Donald Trump has always had a rocky relationship with the truth. The fact that his pronouncements often fail to align with reality has now simply become an accepted fact. In earlier times candidates who spoke this way would have quickly fallen off the map. Why not Trump? One interesting take on this is the claim that his statements should not be taken literally. What exactly does it mean to not take something literally? Is this just an after-the-fact excuse for his impulsive pronouncements? Or is it something else? And if his statements are not to be taken literally, then how should they be taken? What is the alternative to taking something literally?
Nonliteral language is common. Metaphor, hints, hyperbole, sarcasm, irony, politeness, and many others are all instances of nonliteral language; times when a literal reading (taking words in their most basic sense, with little in the way of interpretation) fails to capture the speaker’s intended meaning. Sometimes the intended nonliteral meaning is the exact opposite of the literal meaning, as with sarcasm. People speak nonliterally frequently and usually without communicative difficulty. Although nonliteral language is potentially ambiguous (more on this later), misunderstanding is often minimized because people typically know how to interpret nonliteral language. This is largely a result of the fact that we tend to converse with others who know what we know, that is, with whom we have a degree of shared common knowledge. So when I say to my friend “My job is a jail” he will take me to mean that my job is like a jail; in other words, that I am speaking metaphorically. My friend knows where I work and that it is not literally a jail. If I would say this to a complete stranger there is an increased risk of misunderstanding.

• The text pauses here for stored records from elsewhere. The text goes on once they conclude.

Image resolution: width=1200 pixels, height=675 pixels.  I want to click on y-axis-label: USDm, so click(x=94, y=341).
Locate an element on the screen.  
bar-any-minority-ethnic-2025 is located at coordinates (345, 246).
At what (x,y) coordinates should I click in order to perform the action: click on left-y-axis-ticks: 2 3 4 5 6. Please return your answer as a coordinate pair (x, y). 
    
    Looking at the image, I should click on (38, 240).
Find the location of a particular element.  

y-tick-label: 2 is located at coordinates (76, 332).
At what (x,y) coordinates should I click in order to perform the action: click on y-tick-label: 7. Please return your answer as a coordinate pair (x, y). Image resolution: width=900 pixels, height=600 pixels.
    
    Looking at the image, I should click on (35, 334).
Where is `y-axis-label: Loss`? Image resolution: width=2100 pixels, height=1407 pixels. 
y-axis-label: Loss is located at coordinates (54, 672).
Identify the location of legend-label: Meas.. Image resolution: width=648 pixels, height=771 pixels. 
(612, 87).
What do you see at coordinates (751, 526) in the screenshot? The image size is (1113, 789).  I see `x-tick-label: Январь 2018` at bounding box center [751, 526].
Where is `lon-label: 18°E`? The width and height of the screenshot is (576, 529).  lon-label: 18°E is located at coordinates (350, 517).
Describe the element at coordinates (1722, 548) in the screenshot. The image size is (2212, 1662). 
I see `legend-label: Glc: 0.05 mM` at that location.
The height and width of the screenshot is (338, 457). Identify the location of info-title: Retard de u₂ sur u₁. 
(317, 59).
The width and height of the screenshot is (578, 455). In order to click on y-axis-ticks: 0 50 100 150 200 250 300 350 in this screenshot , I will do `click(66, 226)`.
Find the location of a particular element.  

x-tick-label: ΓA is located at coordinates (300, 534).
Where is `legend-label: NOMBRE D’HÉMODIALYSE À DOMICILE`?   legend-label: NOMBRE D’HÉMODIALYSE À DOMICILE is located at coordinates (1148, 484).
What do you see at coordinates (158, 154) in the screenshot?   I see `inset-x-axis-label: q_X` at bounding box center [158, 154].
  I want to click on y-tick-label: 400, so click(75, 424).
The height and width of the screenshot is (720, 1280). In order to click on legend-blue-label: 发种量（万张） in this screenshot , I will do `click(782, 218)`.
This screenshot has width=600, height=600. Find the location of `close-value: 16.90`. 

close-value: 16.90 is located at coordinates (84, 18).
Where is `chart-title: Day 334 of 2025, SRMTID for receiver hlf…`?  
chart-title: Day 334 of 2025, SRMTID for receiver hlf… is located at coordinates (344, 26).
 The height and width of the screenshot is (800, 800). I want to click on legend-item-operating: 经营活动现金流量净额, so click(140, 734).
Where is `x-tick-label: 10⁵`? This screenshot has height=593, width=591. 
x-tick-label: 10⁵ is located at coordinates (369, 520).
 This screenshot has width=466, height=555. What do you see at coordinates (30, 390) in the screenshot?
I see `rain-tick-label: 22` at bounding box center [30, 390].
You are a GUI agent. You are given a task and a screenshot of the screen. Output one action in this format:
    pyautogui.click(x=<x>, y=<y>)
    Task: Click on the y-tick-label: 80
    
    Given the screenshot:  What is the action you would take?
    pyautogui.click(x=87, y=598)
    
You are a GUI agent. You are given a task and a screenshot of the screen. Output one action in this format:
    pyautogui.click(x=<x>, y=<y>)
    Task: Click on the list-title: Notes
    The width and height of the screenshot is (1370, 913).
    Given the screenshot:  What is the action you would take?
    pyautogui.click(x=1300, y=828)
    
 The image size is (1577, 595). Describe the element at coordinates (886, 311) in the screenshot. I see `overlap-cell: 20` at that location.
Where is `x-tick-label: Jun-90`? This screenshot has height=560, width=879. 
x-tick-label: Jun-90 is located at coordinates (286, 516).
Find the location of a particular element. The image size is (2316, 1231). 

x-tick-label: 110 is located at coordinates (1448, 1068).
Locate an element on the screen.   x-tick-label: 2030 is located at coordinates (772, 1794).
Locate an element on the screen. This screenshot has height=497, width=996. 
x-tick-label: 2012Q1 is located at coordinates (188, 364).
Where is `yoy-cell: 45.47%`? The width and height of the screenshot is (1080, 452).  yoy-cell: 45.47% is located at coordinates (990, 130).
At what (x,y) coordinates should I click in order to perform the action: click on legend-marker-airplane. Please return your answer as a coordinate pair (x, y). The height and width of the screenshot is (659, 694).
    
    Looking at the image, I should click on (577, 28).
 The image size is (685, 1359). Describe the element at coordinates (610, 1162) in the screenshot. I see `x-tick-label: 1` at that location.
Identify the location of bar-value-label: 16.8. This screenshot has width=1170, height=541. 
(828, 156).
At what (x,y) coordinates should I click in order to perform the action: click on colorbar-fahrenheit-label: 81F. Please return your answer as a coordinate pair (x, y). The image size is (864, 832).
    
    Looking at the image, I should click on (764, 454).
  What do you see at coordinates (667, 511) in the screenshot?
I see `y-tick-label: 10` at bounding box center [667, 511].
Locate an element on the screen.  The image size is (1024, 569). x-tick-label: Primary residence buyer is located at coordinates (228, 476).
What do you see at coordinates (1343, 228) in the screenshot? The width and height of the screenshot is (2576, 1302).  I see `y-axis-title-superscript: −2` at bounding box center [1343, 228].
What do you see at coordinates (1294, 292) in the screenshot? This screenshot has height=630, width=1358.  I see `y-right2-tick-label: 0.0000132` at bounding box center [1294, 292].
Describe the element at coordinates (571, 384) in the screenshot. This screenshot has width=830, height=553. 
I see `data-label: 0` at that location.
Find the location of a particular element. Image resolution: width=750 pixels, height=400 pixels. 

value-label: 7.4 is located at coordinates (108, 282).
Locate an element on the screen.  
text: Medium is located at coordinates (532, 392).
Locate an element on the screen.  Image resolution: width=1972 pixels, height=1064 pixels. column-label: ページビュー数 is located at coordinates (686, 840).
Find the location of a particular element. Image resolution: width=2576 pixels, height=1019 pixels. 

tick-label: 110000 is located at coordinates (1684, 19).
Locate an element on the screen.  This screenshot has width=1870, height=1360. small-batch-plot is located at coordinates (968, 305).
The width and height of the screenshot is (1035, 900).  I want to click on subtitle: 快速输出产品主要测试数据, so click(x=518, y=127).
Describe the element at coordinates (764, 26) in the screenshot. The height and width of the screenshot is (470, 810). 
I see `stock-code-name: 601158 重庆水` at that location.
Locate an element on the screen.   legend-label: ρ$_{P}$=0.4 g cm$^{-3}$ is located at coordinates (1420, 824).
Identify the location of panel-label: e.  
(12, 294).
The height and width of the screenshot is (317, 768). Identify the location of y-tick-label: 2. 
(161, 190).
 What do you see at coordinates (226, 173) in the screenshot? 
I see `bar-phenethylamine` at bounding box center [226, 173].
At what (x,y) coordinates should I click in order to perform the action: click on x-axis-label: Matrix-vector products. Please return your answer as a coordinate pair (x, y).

Donald Trump’s most frequent trope is hyperbole, the use of extreme exaggeration that is not intended to be taken literally. For example, during the presidential campaign Trump claimed that President Obama was the founder of ISIS. Many observers assumed that this was not to be taken literally; obviously Obama was not literally the founder of ISIS, although one might argue that he created the conditions for the rise of Isis. When Trump was asked about this the next day by host Hugh Hewitt and given the opportunity to opt for the nonliteral meaning, he refused, confounding almost everyone. Or take his claim that he will build a 50-foot wall along the Mexican border, that Mexico will pay for it, and that it will be a great, great wall. Hyperbolic exaggeration, right? Possibly. We simply don’t know.
Why so much hyperbole? Why make extreme pronouncements that are clearly not true? Trump himself, in his book The Art of the Deal recommends such a strategy, a strategy that he calls truthful hyperbole (which of course is a logical impossibility). The idea is that hyperbole can be useful in negotiations, a means of staking out an extreme, initial position. Well, he didn’t really mean (literally) that the United States would build a 50-foot wall, or that Mexico would pay for it, but rather that he would take an extreme and firm position on immigration. Also, hyperbole can be used to elicit an emotional reaction in recipients. No doubt this appears to be one of Trump’s goals at his rallies, and it is there that he frequently speaks nonliterally. He also exaggerates frequently when he tweets, possibly for the same reason.
Another advantage of saying things nonliterally is that it gives one the option of deniability. Hence Trump can respond to any criticism of an exaggeration by simply saying he didn’t mean it literally. Who would take literally a claim about building a 50-foot wall along the Mexican border? Or that Obama is the founder of ISIS? The benefits of this move have been described and documented by Steven Pinker. In this way, nonliteral language allows one to have it both ways; if not questioned, the assertion stands, but if questioned he can just claim that he wasn’t speaking literally, a move that Trump has sometimes made.
So what’s the problem? First and foremost, with nonliteral language there is an increased risk of misunderstanding. Certainly literal meaning can be misunderstood, but nonliteral meaning requires an extra layer of interpretation that increases the likelihood of misunderstanding. Also, our beliefs and attitudes often influence how we interpret what others say, especially when they speak nonliterally. For example, when Stephen Colbert played a blow-hard conservative commentator on the Steven Colbert show his satire was fairly obvious, but not to all. Some actually took him quite literally. This of course is partly the reason that die-hard Trump supporters are relatively unbothered by his over-the-top pronouncements.
The likelihood of misunderstanding with nonliteral language is increased when speaking to people from different cultures. This is because the knowledge that underlies how something is to be taken varies over cultures and this can become an obstacle for cross-cultural communication. President Trump’s pronouncements will be heard (and potentially misunderstood) all over the world; those not familiar with his style may be misled.
In the end, no one really knows what Donald Trump means with some of his more extreme pronouncements. His utterances may be strategic, an attempt to manipulate the emotions of a crowd, to create chaos, to establish a particular line for a negotiation. The problem is that being President of the United States is different from doing real estate deals. A president’s words have consequences; they can move markets and start wars. This is not to say that presidents shouldn’t speak metaphorically. They can and have and usually with good effect. When Bill Clinton said he wanted to “build a bridge to the 21st century” everyone knew he was speaking metaphorically. But not everyone knows how to take Donald Trump’s remarks. The relationship between intentions and language is murky at best. In Trump’s case it may be non-existent.